▶ _Supplied entries_:
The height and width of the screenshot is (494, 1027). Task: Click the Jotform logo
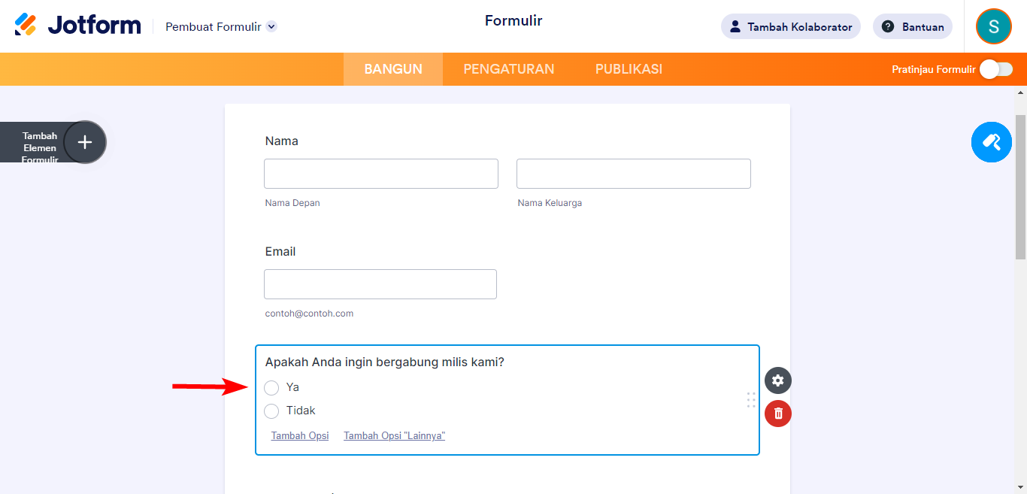77,25
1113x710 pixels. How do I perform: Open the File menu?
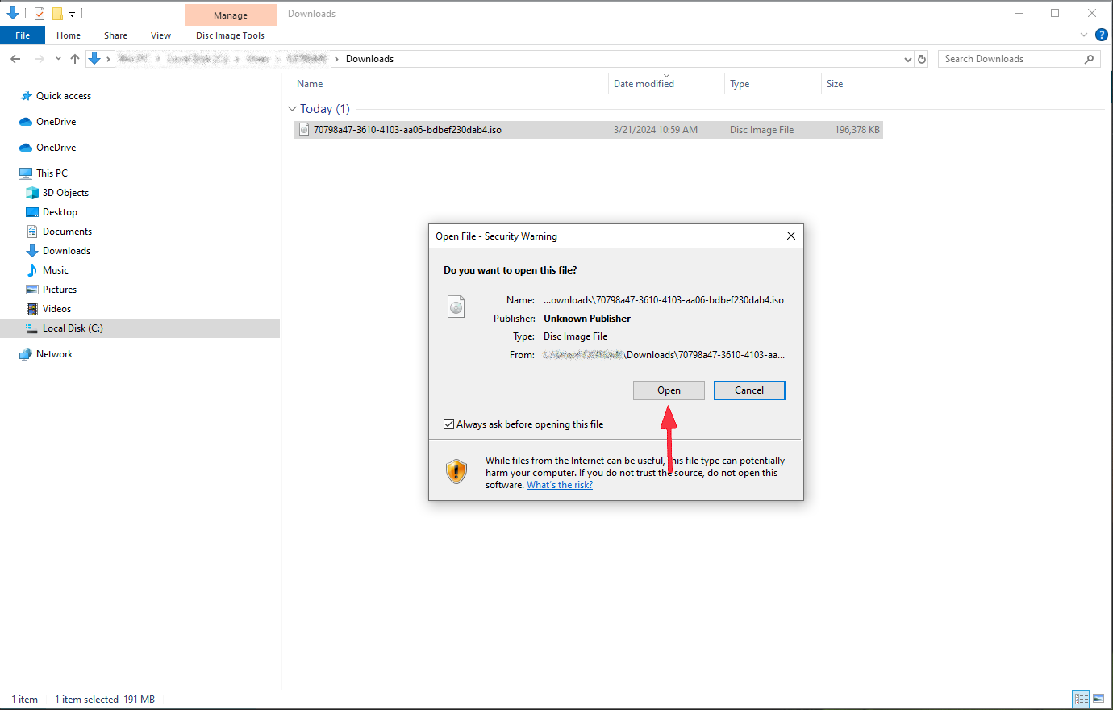pos(23,36)
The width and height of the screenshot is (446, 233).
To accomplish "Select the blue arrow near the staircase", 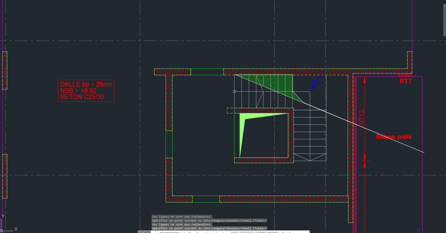I will pos(318,79).
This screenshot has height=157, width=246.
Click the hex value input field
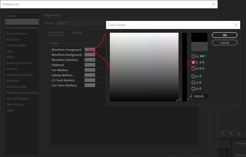(201, 96)
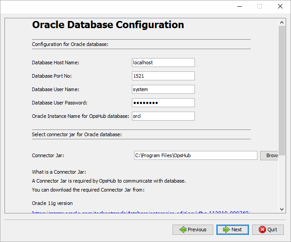Click the Oracle Database Configuration heading
291x242 pixels.
point(108,25)
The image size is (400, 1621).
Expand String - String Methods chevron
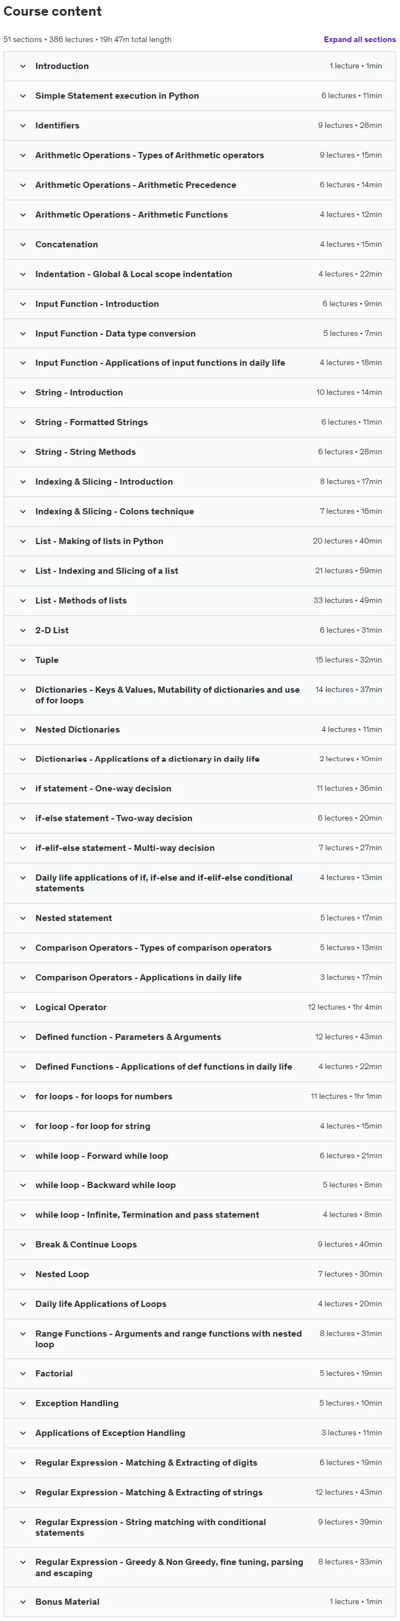pyautogui.click(x=23, y=452)
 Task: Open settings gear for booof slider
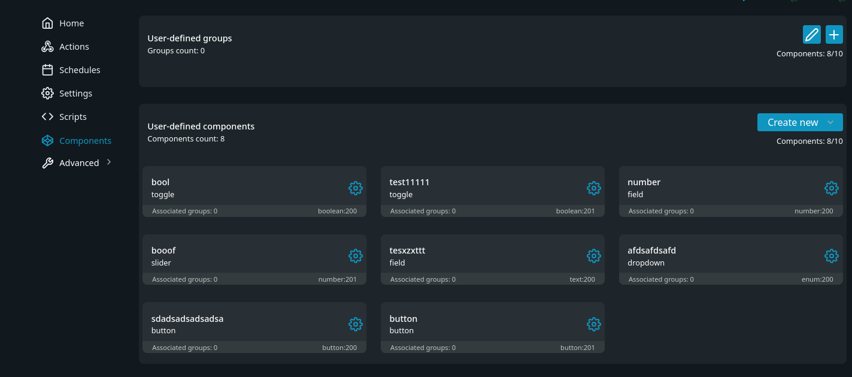pos(355,256)
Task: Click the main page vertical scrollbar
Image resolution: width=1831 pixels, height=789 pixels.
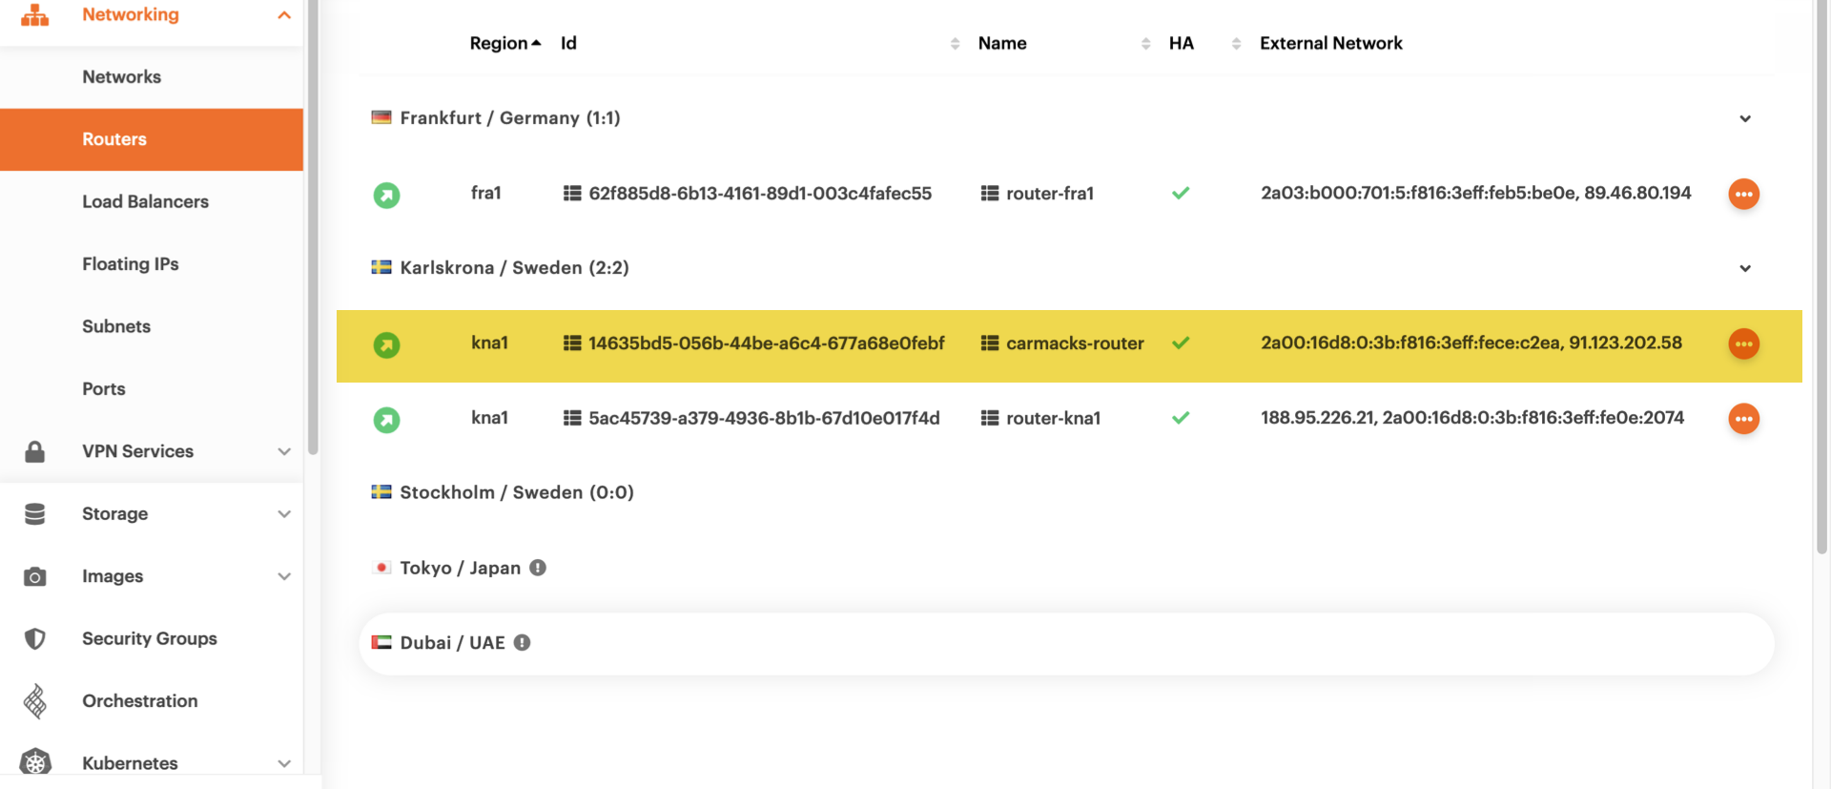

▶ _What to do_: Lay out the data as a numbered list, from the line containing "Task: Click the main page vertical scrollbar" up to and including the end of the data, with blank lines and pictures left out.

▶ _Solution below_:
1. Task: Click the main page vertical scrollbar
2. Image resolution: width=1831 pixels, height=789 pixels.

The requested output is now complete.